((

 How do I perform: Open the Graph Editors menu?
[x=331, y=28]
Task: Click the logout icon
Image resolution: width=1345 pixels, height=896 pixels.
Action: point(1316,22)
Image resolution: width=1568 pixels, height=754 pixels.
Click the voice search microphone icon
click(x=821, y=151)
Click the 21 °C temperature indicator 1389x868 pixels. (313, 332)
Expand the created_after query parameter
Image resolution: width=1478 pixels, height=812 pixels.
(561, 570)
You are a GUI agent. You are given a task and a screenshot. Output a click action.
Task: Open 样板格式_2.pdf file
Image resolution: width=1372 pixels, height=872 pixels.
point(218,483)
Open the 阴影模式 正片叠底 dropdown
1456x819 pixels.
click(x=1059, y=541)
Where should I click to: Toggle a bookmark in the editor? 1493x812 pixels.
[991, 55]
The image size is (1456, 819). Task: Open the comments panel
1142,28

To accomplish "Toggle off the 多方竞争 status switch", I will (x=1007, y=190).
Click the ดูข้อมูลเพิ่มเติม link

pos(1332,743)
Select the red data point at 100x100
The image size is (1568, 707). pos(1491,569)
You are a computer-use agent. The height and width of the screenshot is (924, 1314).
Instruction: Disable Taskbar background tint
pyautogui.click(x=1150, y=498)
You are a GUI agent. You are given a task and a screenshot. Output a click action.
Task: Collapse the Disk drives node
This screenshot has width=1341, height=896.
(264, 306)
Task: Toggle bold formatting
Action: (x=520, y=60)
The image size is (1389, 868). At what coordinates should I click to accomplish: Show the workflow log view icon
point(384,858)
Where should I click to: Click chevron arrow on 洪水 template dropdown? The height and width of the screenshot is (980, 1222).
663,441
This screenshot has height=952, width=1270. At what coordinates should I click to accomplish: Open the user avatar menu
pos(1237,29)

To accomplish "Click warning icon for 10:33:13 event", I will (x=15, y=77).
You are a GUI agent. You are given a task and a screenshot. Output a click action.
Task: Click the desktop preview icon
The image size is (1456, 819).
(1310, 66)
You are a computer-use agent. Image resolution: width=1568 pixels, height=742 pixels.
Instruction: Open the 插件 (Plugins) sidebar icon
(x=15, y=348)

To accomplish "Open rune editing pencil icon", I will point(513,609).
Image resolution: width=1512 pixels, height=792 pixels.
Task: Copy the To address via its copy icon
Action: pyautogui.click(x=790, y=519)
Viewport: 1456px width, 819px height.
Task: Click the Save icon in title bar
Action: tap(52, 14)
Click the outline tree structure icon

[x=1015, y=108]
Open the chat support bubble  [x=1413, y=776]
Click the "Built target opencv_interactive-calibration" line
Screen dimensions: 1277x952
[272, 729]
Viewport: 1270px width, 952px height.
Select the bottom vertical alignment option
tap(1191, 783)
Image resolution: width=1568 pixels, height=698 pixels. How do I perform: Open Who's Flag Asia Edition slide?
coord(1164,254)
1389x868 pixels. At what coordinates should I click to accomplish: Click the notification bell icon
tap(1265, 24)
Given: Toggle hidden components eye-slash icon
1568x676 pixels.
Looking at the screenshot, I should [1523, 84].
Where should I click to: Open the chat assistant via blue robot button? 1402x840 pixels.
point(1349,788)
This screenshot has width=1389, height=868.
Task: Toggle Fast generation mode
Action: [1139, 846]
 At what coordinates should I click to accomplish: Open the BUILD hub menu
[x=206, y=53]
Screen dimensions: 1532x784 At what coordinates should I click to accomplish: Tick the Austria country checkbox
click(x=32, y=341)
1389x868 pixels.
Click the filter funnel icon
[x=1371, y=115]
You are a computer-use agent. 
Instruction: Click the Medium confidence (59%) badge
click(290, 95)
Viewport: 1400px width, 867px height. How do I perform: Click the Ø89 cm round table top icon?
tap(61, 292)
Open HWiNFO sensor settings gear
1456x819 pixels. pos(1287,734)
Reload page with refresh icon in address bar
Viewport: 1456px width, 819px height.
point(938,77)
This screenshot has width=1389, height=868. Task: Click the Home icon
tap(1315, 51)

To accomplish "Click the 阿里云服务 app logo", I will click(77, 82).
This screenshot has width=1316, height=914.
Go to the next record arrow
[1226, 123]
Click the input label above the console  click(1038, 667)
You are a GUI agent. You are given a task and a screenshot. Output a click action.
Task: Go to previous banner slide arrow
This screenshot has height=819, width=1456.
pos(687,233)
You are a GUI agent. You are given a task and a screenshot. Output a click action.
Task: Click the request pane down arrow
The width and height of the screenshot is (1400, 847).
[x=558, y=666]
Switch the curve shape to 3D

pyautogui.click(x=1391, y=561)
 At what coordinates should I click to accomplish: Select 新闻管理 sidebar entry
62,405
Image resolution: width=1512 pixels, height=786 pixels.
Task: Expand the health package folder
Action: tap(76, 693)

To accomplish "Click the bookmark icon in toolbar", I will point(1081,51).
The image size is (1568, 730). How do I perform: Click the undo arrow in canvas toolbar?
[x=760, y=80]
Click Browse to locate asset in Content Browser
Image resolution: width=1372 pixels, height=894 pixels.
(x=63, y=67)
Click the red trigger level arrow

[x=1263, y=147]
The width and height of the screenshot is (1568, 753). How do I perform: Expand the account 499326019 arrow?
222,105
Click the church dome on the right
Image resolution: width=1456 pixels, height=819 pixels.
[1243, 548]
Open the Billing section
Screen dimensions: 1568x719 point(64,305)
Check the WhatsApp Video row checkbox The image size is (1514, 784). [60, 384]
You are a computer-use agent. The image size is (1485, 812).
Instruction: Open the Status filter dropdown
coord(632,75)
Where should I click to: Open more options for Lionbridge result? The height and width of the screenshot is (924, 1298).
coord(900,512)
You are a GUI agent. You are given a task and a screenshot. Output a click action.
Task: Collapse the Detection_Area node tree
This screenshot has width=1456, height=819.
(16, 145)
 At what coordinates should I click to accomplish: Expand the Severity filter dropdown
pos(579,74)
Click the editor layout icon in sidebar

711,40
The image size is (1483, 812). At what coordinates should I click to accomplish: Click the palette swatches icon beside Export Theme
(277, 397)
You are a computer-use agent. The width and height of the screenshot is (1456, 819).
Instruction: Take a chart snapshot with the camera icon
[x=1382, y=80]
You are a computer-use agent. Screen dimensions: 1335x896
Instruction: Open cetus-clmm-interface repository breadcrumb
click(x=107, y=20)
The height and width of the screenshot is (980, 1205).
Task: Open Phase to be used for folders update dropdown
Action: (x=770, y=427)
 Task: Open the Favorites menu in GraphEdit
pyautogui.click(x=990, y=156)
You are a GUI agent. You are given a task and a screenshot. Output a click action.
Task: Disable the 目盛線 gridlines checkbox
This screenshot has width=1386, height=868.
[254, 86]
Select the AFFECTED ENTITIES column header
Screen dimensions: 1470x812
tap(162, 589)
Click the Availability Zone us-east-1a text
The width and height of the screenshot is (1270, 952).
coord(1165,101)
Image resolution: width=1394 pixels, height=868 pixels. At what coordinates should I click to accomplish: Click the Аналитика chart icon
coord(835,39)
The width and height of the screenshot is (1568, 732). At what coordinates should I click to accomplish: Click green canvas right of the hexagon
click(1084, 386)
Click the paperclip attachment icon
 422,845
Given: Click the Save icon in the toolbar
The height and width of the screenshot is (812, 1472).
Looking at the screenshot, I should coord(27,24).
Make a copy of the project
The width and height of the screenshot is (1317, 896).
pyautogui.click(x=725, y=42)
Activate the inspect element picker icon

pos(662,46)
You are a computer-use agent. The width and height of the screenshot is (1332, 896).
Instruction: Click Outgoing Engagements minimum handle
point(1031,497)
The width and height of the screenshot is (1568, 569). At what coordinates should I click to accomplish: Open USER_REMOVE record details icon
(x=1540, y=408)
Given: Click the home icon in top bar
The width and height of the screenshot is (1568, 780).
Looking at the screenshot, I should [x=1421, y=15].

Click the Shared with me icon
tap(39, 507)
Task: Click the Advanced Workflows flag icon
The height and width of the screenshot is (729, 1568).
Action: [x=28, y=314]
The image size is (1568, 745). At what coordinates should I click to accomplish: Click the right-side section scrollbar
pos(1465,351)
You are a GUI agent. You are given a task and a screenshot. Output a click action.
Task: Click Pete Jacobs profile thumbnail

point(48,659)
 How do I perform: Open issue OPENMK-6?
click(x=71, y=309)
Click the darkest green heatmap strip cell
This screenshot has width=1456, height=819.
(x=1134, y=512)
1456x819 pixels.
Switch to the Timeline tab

))

Your assignment. Scan the entries above and return each line that holds "node".

Output for this exercise.
Task: Collapse the Disk drives node
Task: Collapse the Detection_Area node tree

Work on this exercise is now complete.